» **任务**
从原文中摘录“其他包2中我们讲了Inter”至“这个包不将元组存储在内存中，但可以访问通常由 Hadoop 提供的迭代器。”之间的文字（含首尾两处），一字不改。

» **原文**
╔══

【软件工程实践】Pig项目11-Data目录源码分析-其他元组

本文链接：https://blog.csdn.net/Aulic/article/details/121742574

本文介绍了Pig项目的Data目录中ReadOnceBag和SingleTupleBag的数据包，ReadOnceBag是不存储元组但能通过Hadoop迭代器访问的DataBag，适用于避免元组复制的情况；而SingleTupleBag是仅存储一个元组的高效实现，适用于POPreCombinerLocalRearrange等场景。此外，文章提到了AmendableTuple，这是一个带有标识符的可修改元组类。

摘要由CSDN通过智能技术生成

2021SC@SDUSC

回顾下上两篇的内容

其他包1中我们讲了InternalCachedBag和InternalDistinctBag，以及它的父类SelfSpillBag、SortedSpillBag

其他包2中我们讲了InternalSortedBag、limitedSortedBag，它们的父类是SortedSpillBag、DataBag

还剩下两种其他的包，在开元组的分析之前先把这两个讲完

剩余的其他包

ReadOnceBag

一些注释

/**
* 这个包不将元组存储在内存中，但可以访问通常由 Hadoop 提供的迭代器。
* 当您已经有一个迭代元组并且不想再次复制到新包时使用它。
*/

继承关系

public class ReadOnceBag implements DataBag

构造器

public ReadOnceBag() {
    }

    /**
     * 此构造函数通过获取迭代器的所有权而不复制迭代器的元素，从现有的元组迭代器中创建一个包。
     * @param pkg POPackageLite
     * @param tupIter Iterator<NullableTuple>
     * @param key Object
     */
    public ReadOnceBag(Packager pkgr, Iterator<NullableTuple> tupIter,
            PigNullableWritable keyWritable) {
        this.pkgr = pkgr;
        this.tupIter = tupIter;
        this.keyWritable = keyWritable;
    }

关键的属性

// 创建这个的打包者
    protected Packager pkgr;

    //元组的迭代器。标记为瞬态，因为我们永远不会序列化它
    protected transient Iterator<NullableTuple> tupIter;

    //正在处理的关键
    protected PigNullableWritable keyWritable;

UML图

接下来看看测试函数

（很遗憾，TestDataBag并没有测试这个）

总而言之，应该是用于特殊用途的DataBag “当有一个迭代元组且不想复制的时候使用它”

╚══

» **给定记录**

╔══

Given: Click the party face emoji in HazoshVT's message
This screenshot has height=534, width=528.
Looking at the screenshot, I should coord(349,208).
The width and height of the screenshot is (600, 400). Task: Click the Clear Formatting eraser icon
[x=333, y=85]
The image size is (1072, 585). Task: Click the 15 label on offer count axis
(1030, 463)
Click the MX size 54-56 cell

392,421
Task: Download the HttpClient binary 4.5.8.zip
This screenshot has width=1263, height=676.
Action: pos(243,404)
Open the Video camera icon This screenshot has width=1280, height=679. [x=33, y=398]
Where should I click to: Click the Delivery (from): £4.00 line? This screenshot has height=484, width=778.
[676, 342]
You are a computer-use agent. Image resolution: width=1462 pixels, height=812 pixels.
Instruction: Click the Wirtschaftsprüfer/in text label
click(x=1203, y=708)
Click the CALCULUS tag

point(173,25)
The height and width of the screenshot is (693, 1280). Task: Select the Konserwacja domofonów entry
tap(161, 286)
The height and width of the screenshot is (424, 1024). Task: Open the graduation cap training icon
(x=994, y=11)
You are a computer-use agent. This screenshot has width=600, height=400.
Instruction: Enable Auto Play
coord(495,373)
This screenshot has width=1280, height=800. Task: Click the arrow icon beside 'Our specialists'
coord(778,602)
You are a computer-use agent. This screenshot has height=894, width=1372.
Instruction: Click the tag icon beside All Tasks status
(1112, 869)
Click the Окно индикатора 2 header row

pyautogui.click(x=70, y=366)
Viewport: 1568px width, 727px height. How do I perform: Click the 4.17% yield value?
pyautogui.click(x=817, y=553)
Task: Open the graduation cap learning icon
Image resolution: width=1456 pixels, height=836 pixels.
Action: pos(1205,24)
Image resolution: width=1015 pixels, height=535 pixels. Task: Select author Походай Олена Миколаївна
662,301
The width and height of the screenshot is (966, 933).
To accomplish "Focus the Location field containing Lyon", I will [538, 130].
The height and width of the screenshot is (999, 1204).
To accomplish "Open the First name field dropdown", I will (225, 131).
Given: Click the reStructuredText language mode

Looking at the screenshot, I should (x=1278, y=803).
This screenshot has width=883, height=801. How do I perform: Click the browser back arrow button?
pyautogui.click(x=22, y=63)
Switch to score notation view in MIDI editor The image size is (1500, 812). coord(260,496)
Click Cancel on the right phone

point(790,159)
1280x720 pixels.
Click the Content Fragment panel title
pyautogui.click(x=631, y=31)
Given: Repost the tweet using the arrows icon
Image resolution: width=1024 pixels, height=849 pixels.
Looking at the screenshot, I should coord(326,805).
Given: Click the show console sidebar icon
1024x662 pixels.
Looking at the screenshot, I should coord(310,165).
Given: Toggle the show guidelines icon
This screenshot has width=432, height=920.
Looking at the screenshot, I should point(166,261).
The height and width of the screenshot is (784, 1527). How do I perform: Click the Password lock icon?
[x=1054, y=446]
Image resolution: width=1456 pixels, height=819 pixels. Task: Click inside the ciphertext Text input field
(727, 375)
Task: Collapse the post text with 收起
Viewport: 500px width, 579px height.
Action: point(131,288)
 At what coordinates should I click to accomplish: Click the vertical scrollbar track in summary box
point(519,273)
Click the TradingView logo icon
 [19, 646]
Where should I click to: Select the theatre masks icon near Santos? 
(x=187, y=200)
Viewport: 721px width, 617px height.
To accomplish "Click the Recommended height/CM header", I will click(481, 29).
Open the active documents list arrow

╚══

» **练习答案**
其他包2中我们讲了InternalSortedBag、limitedSortedBag，它们的父类是SortedSpillBag、DataBag

还剩下两种其他的包，在开元组的分析之前先把这两个讲完

剩余的其他包

ReadOnceBag

一些注释

/**
* 这个包不将元组存储在内存中，但可以访问通常由 Hadoop 提供的迭代器。